Just tried a NIC with Realtec-Chip "RTL8139C"

Didn't know if driver 8139cp or 8139too neede, so I configured both as module.

Both loaded (lspci -v) and openrc told me it got an IP.

But then local network access was not possible. I loaded just one of them, no success. After reboot with ubuntu-dvd, modules were not loaded at all. Back in my genoo ifconfig/lspci -v don't show eth1 either, it's like its dead...

nforce,D-link, Realtek, third card burned?

Now I'm really desperated.

----------

## bbgermany

Hi,

if you have installed a new card, it could be named as enp3s0 or something similiar. eth1 or even ethX is not a must anymore since the new naming scheme of udev.

Did you shut off eth0 (your nforce card) when you tried the 8139C? Accordind to the usb lan adapter, you wont get 35-40MB/s if you buy a USB2.0 card, since these usually connect with 100Mbit/s only and if you buy a USB3.0 based card, im not sure how well they perform on USB2.0

If you can, you should try to get a PCI Ethernet adapter from ebay or even amazon, based on an Intel card if possible.

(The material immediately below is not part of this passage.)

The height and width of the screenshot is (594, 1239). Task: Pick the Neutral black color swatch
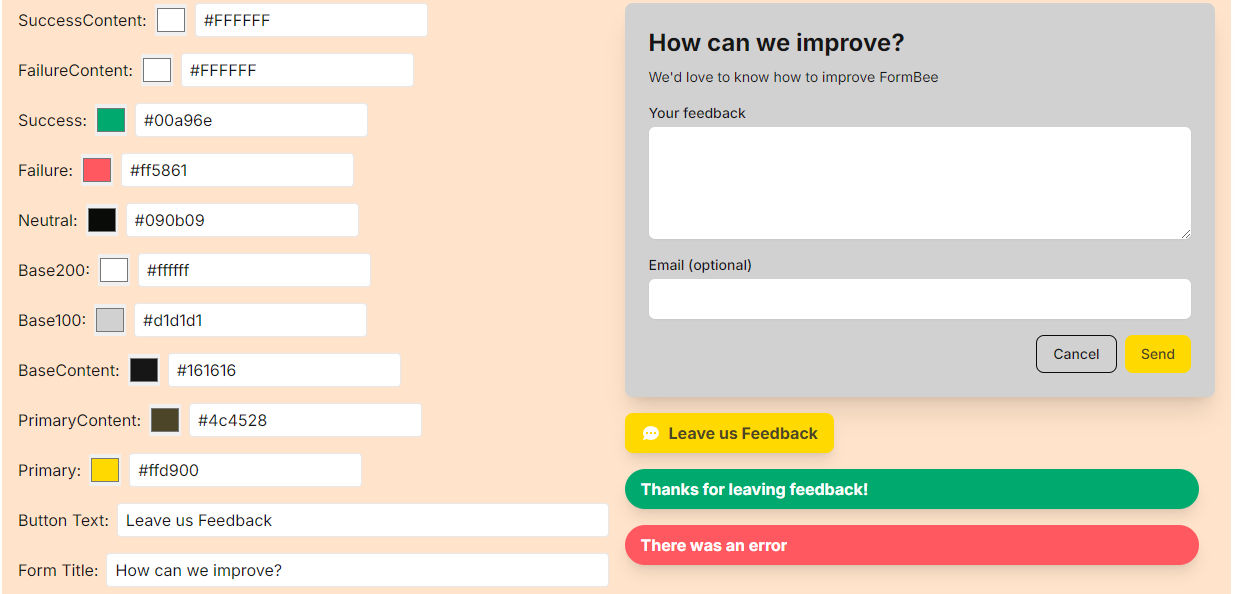pyautogui.click(x=102, y=220)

oh and btw, the 3m cable is direct attached to the switch, or to another computer or is it connected to the wall outlet?

greets, bb

----------

## Vrenn

Hello.

ifconfig first showed the new card, but it disappeared after some minutes of use. First both modules loaded and bind on the card by themselves. Then after restart modules were not loaded anymore, modprobe them didn't made any change.

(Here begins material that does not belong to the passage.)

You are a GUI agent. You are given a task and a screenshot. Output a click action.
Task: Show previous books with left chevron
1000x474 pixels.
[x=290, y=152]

Seems like the cars have not been found by linux anymore, even ubuntu-livedvd did not get them up.

Current setup: problemPC-3mcable-NetgearGBswith-router-anotherNetgearSwitch-Server/laptop

What about a powerunit/motherboard-fault? CPU run stable compiling kdeplasma or libreoffice. But it might harm the cards I installed in the last slot? Or why they are visible as eth1 first with loaded modules and IP, and after a short time not even found any more by the gentoo or ubunu-kernel?

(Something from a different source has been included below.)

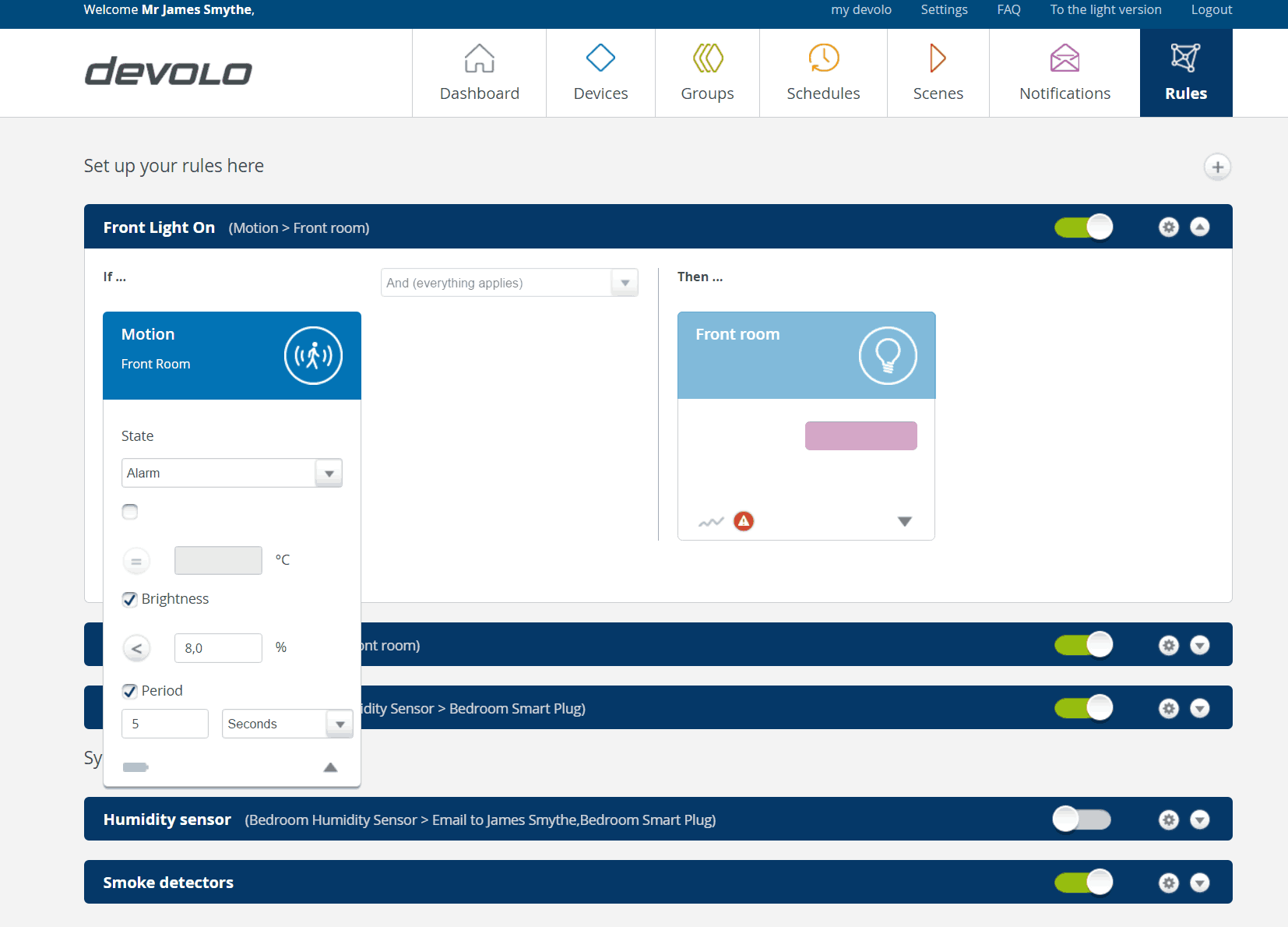
Task: Uncheck the Brightness checkbox
Action: [x=130, y=599]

An USB-NIC might be more motherboard/powerunit-independent. I already tried two Realtec/D-link PCI cards on it.

Thanks for the intel-tip. I might check the cable-connetions on the board first.

----------

## NeddySeagoon

Vrenn,

Post your lspci output and put your dmesg onto a pastebin site.

We need dmesg from the very start, so you may need to reboot to get that.

USB2 provides at best 440Mbit/sec but its only half duplex.

You won't get 40MB/sec of user data over that, even if the USB root hub is not driving anything else.

There is USB overhead, TCP overhead, half duplex ... so you lose over 10% of the theoretical  440Mbit/sec that USB2 provides.

A 33MHz PCI bus won't quite do 1Gbit/sec either.

----------

## bbgermany

Can you post the output of "lspci -v" and maybe the output of dmesg?

greets, bb

----------

## Vrenn

I now hat time to test:

(rarely used pastebin so put all test in one text file and marked them with original filenames where protocol started, and yes, please look at lsCPi..., files are wrong named by me...)

https://pastebin.com/HGAkXbmh

1. I recorded dmesg and lspci of the buildin nforce-nic showing up (sometimes) with 1GB: Search for dmesg_only_nforceNIC.txt lscpi_only_nforceNIC.txt

2. I recorded dmesg and lspci of the buildin nforce-nic after a cold stard, seems to always be at 100Mbit: Search for dmesg_only_nforceNIC_coldstart.txt lscpi_only_nforceNIC_coldstart.txt

3. Applied the 1GB D-Link card to only free PCI slot.

4. I recorded dmesg of the 1Gbit DGE-528T D-Link card, not appearing: dmesg_DGE-528T_1GB_asETH1_firsttry.txt

5. Removed the 1GB D-Link card from the only free PCI slot for the other card.

6. I remembered forgetting lspci, ramming it back in its slot, notice that eth1 comeing up with the r8169 driver and in 1GB mode: dmesg_DGE-528T_1GB_asETH1_secondtry.txt lscpi_DGE-528T_1GB_asETH1_secondtry.txt

No call me getting insane, I would believe you.

I now think its a hardware-problem with the nforce NIC, not knowing anything about it except its behaving bad (Speed/instable).

The two other NICs, at least the D-Link is now showing up after being rammed in the dam slot at about 5 times. Might the time of some years not using the slot may lead to connection-problems insulting the kernel-drivers in some way?

It works today and I'll look at it the next days. I copied several GB-big files, no disconnet and coming always up with 1GB mode.

(ps: I controlled the right fit of the PCI-cards each time in good light before powering up, its frustrating somehow)

The machine was rockstable for so many years (with gentoo) but nvidia/kde/nouveau-fight and now the NICs are forcing their tribute.

Anyway I am learning from you, thanks for that.

----------

## Vrenn

I now tested the "new" card for one week. Seems I have to blame the old PCI-slot that it didn't work in the first tries.

No Idea why the nforce-NIC doesnt use 1GB-mobe at cold startup and is unstable at replugging.

The 1GB D-Link card now works. Sometimes the speed goes down even to 7 GB after some minutes, but NIC-mode still stays in 1GBmode.

This, so seems to be a different thing, but at least it stays stable.

Thank you for your help.

----------